(Records for this exercise Opens)

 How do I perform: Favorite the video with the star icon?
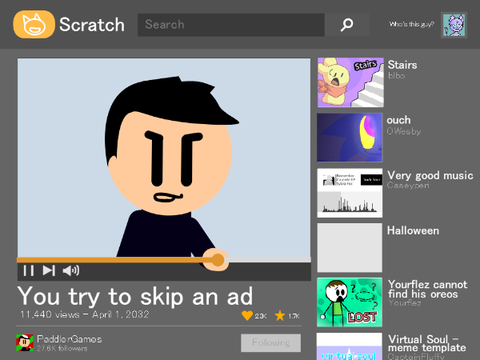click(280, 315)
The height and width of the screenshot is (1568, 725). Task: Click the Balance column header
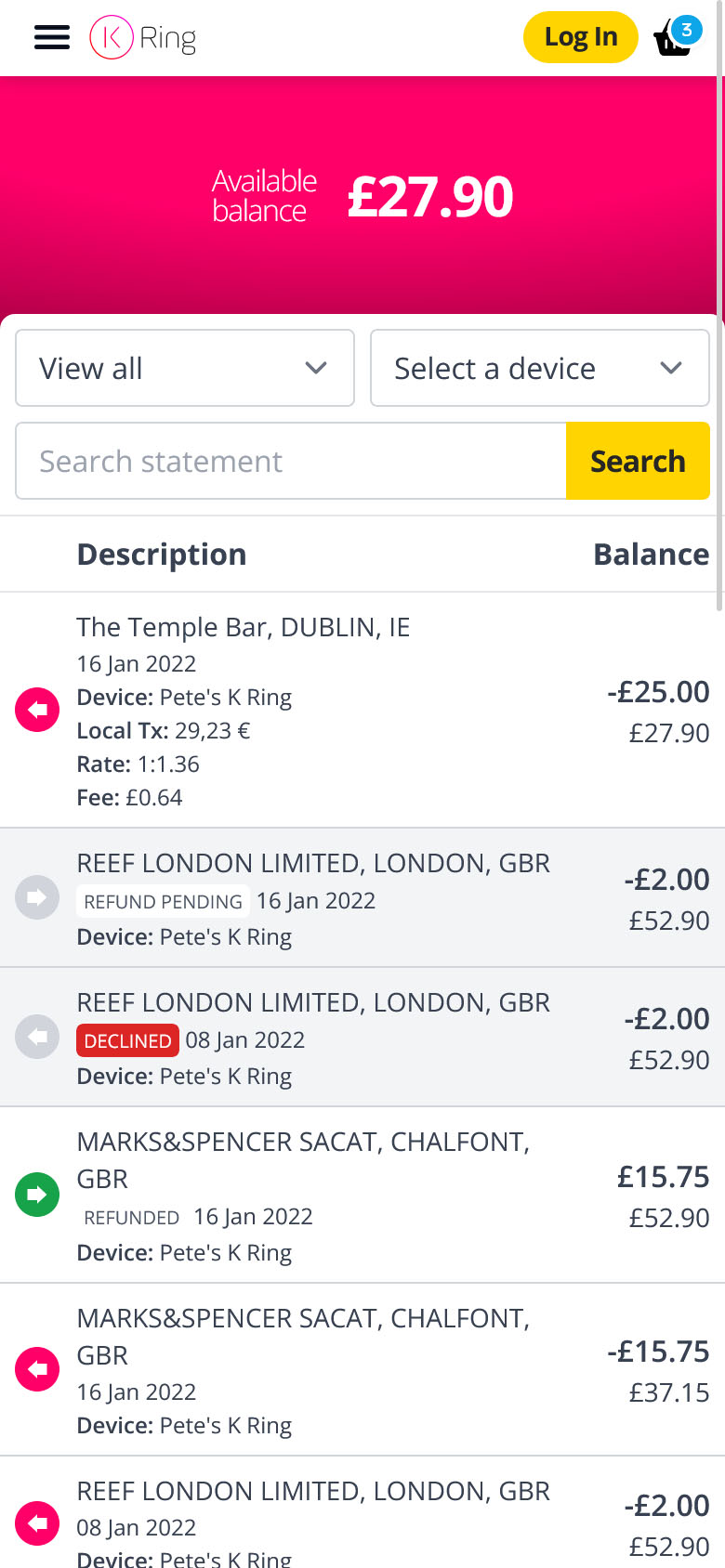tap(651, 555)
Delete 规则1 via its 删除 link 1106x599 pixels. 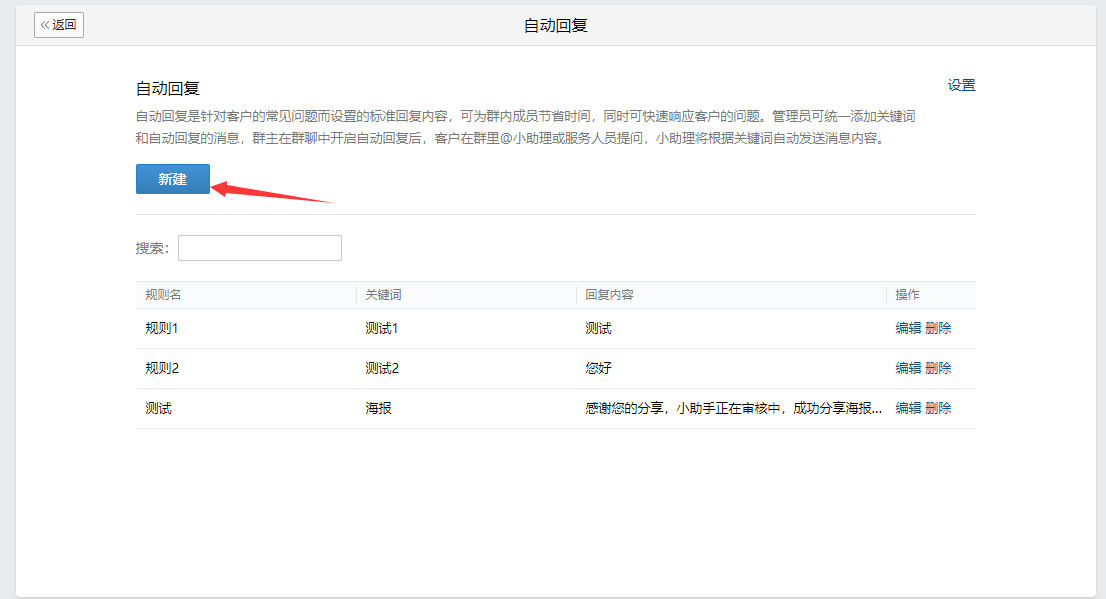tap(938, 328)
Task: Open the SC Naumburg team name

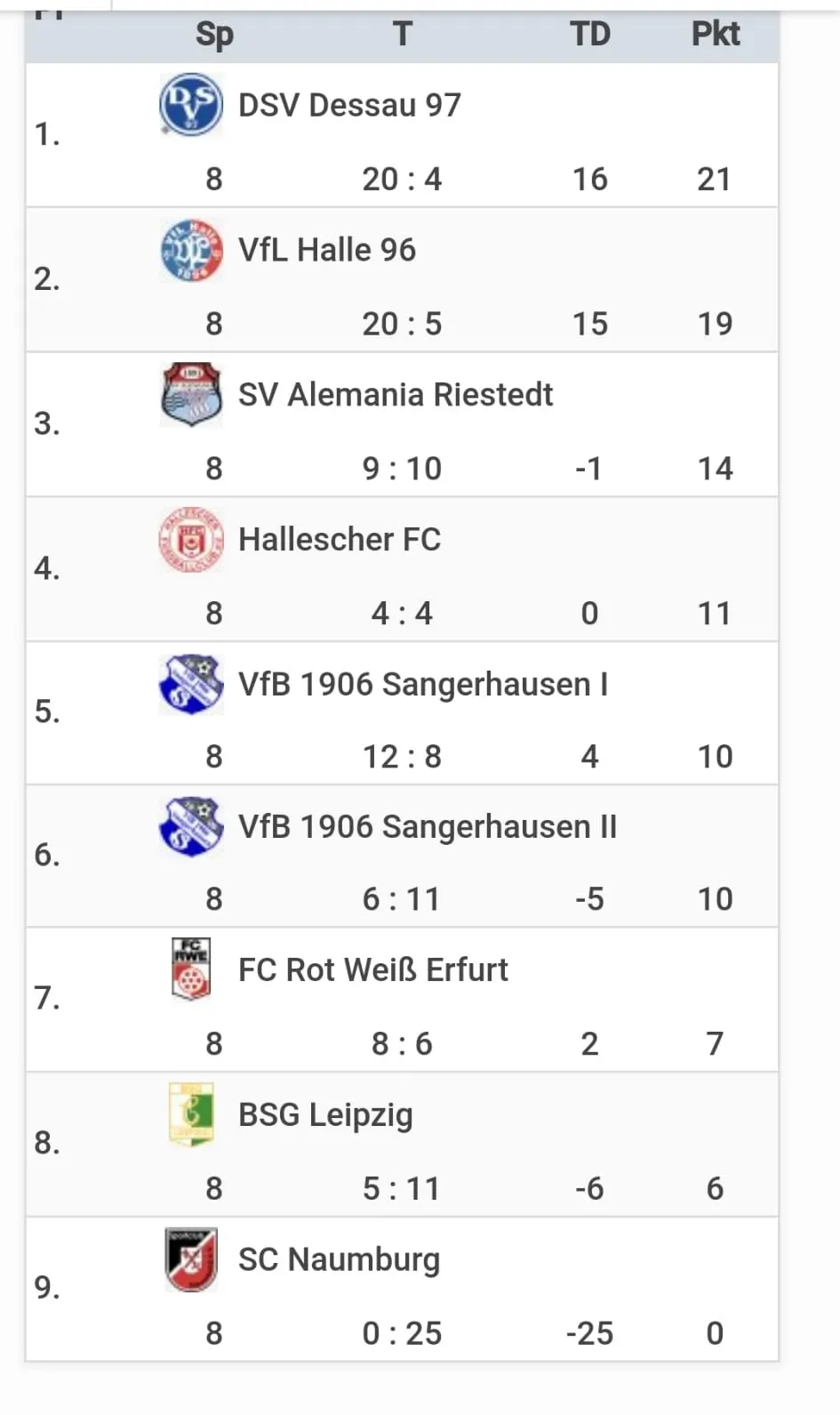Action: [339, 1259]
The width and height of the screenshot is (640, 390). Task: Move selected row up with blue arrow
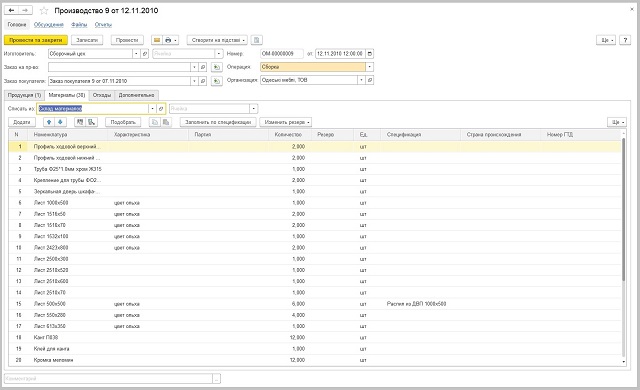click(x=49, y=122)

(Records for this exercise Closes)

● **What is expected**
What are the lines from the one containing "The width and" through the end of the records? Write them out exactly, leaving out the pictures.

● **Result of the exercise**
The width and height of the screenshot is (640, 390). Task: Move selected row up with blue arrow
click(x=49, y=122)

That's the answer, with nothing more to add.